Excerpted passage:

4. Workload Identity

The Problem It Solves

Before Workload Identity, GKE workloads accessed GCP APIs using:

Node service account — Every pod on the node had the node's permissions (too broad)
Service account JSON keys — Mounted as Kubernetes secrets (key management nightmare)

Workload Identity maps a Kubernetes Service Account to a GCP Service Account, providing per-pod identity without managing keys.

Terraform Configuration

hcl

# GCP Service Account
resource "google_service_account" "order_api" {
  account_id   = "order-api"
  display_name = "Order API Service Account"
  project      = var.project_id
}

# Grant specific permissions
resource "google_project_iam_member" "order_api_storage" {
  project = var.project_id
  role    = "roles/storage.objectViewer"
  member  = "serviceAccount:${google_service_account.order_api.email}"
}

resource "google_project_iam_member" "order_api_pubsub" {
  project = var.project_id
  role    = "roles/pubsub.publisher"

Instructions:
• 1. Decide whether each statement agrees with the Workload Identity excerpt: (a) before Workload Identity, every pod on a node had the node's permissions; (b) Workload Identity requires managing service account JSON keys; (c) the order_api service account is granted the role roles/storage.objectViewer. Answer yes or no for each, and quote the deciding words of the excerpt.
• 2. Pick up the Workload Identity excerpt after its final line and continue writing it.

Listing:
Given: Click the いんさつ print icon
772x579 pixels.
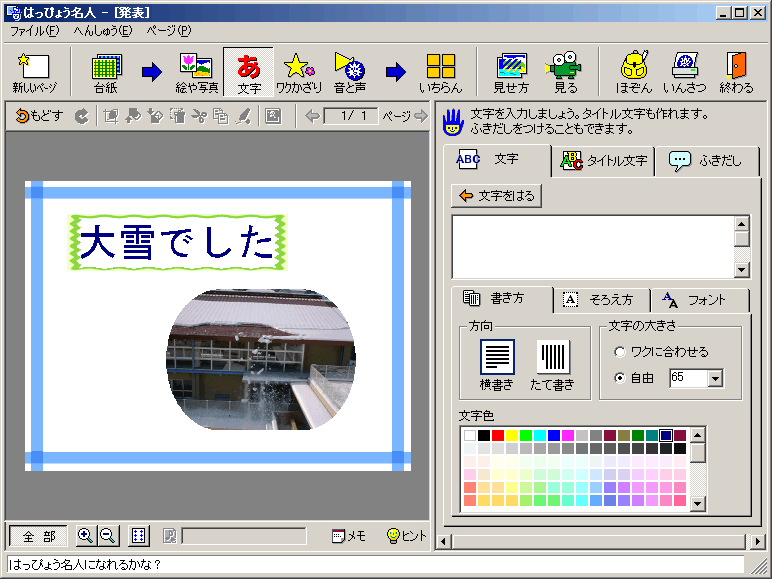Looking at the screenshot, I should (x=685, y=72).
--
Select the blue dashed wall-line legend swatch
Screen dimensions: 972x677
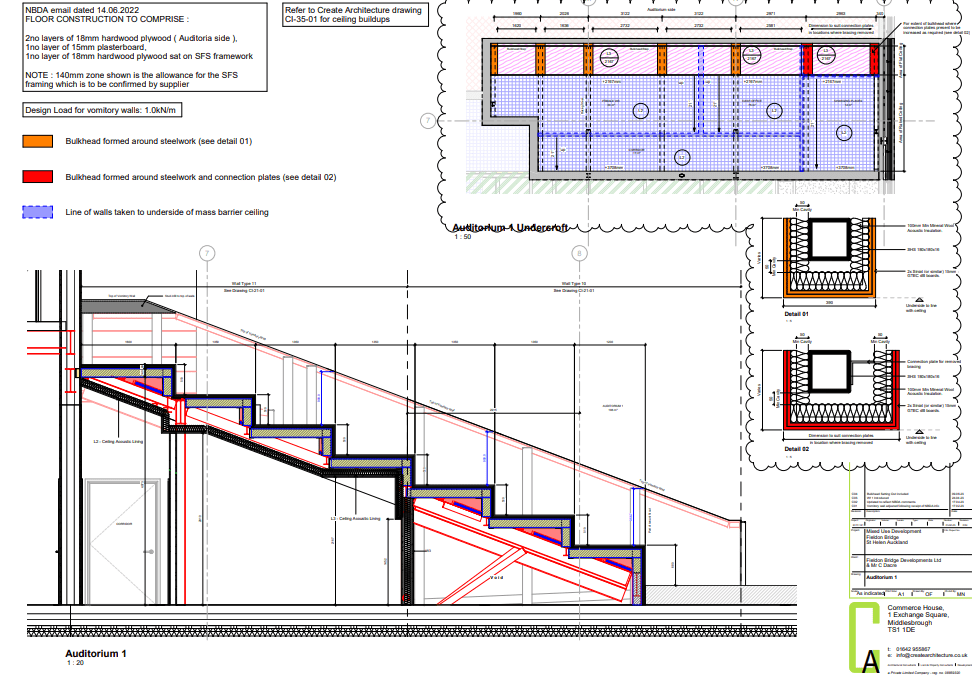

Results in order:
• 1.
(a) Yes: "Every pod on the node had the node's permissions (too broad)"
(b) No: "providing per-pod identity without managing keys"
(c) Yes: "roles/storage.objectViewer"

• 2.
  member  = "serviceAccount:${google_service_account.order_api.email}"
}

# Workload Identity binding
resource "google_service_account_iam_member" "order_api_wi" {
  service_account_id = google_service_account.order_api.name
  role               = "roles/iam.workloadIdentityUser"
  member             = "serviceAccount:${var.project_id}.svc.id.goog[orders/order-api-ksa]"
}

# Kubernetes Service Account
resource "kubernetes_service_account" "order_api" {
  metadata {
    name      = "order-api-ksa"
    namespace = "orders"
    annotations = {
      "iam.gke.io/gcp-service-account" = google_service_account.order_api.email
    }
  }
}

Using Workload Identity in Deployments

yaml

# k8s/deployment.yaml
apiVersion: apps/v1
kind: Deployment
metadata:
  name: order-api
  namespace: orders
spec:
  replicas: 3
  selector:
    matchLabels:
      app: order-api
  template:
    metadata:
      labels:
        app: order-api
    spec:
      serviceAccountName: order-api-ksa  # Workload Identity
      nodeSelector:
        iam.gke.io/gke-metadata-server-enabled: "true"
      containers:
        - name: order-api
          image: gcr.io/my-project/order-api:v1.0.0
          ports:
            - containerPort: 8080
          resources:
            requests:
              cpu: "500m"
              memory: "512Mi"
            limits:
              cpu: "1000m"
              memory: "1Gi"
          env:
            - name: GOOGLE_CLOUD_PROJECT
              value: "my-project"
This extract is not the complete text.